Cases of the Month

Significant Cases and Decisions Affecting the Construction Industry

 

By: Joseph H. Bucci, Esquire
Saul Ewing LLP

 

 

August 2017

 

 

1.  While federal agencies have a range of different acquisition rules and regulations, one of the key rules of federal contracting that remains consistent across the board is that contracting proposals received after a bidding deadline are effectively out of the running for consideration, with only very rare exceptions. Following a protest to a solicitation issued by the Department of the Navy challenging the agency’s decision not to consider a vendor’s quotation that was declared untimely received by the Navy, the Comptroller General in a March 16, 2017 decision rejected the contractor’s protest. Matter of Peers Health, B-413557.3 (Comp.Gen.), 2017 CPD P 93, 2017 WL 1056074.

 

*  What the Court Considered: Here the Comptroller General reviewed the solicitation which included detailed instructions for the preparation and submission of proposals, as well as the evaluation criteria and the basis for award. The solicitation included FAR Provision 52.212-1, which addressed late submissions.

 

*  What the Court Said: The record reflected that the protestor submitted its proposal, electronically, one minute before the quotations were due. While the proposal was received on a government server one minute before the deadline, the proposal itself did not reach the location designated in the solicitation for the receipt of quotations until some three hours and fifty minutes later. As such, because the proposal was not received in the “location designated in the solicitation” in a timely manner, the agency properly rejected the bidder’s proposal and this bid protest is denied.

INSTRUCTION 1:
On what date did the Comptroller General issue the decision that rejected the contractor's protest, according to the case summary?
INSTRUCTION 2:
List everything the case summary says the solicitation included.
INSTRUCTION 3:
Copy the case summary from "1.  While federal" to "2017 WL 1056074.".
Answer using only the case summary.

INFORMATION PROVIDED:
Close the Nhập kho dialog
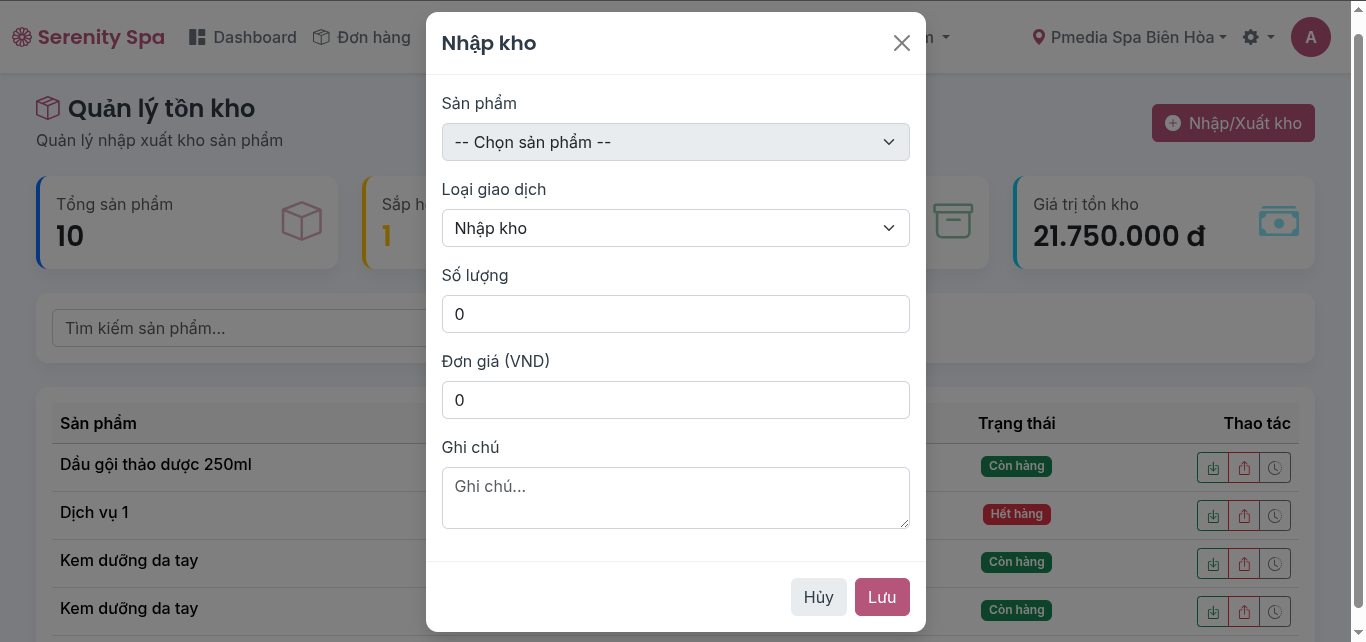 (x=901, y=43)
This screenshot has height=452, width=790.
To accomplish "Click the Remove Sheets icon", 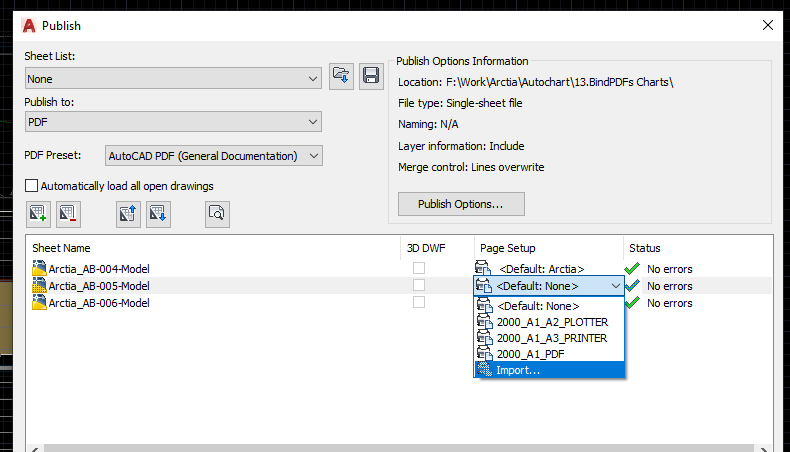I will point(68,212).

FINISHED ANSWER 1:
March 16, 2017

FINISHED ANSWER 2:
- Detailed instructions for the preparation and submission of proposals
- The evaluation criteria
- The basis for award
- FAR Provision 52.212-1, which addressed late submissions

FINISHED ANSWER 3:
1.  While federal agencies have a range of different acquisition rules and regulations, one of the key rules of federal contracting that remains consistent across the board is that contracting proposals received after a bidding deadline are effectively out of the running for consideration, with only very rare exceptions. Following a protest to a solicitation issued by the Department of the Navy challenging the agency’s decision not to consider a vendor’s quotation that was declared untimely received by the Navy, the Comptroller General in a March 16, 2017 decision rejected the contractor’s protest. Matter of Peers Health, B-413557.3 (Comp.Gen.), 2017 CPD P 93, 2017 WL 1056074.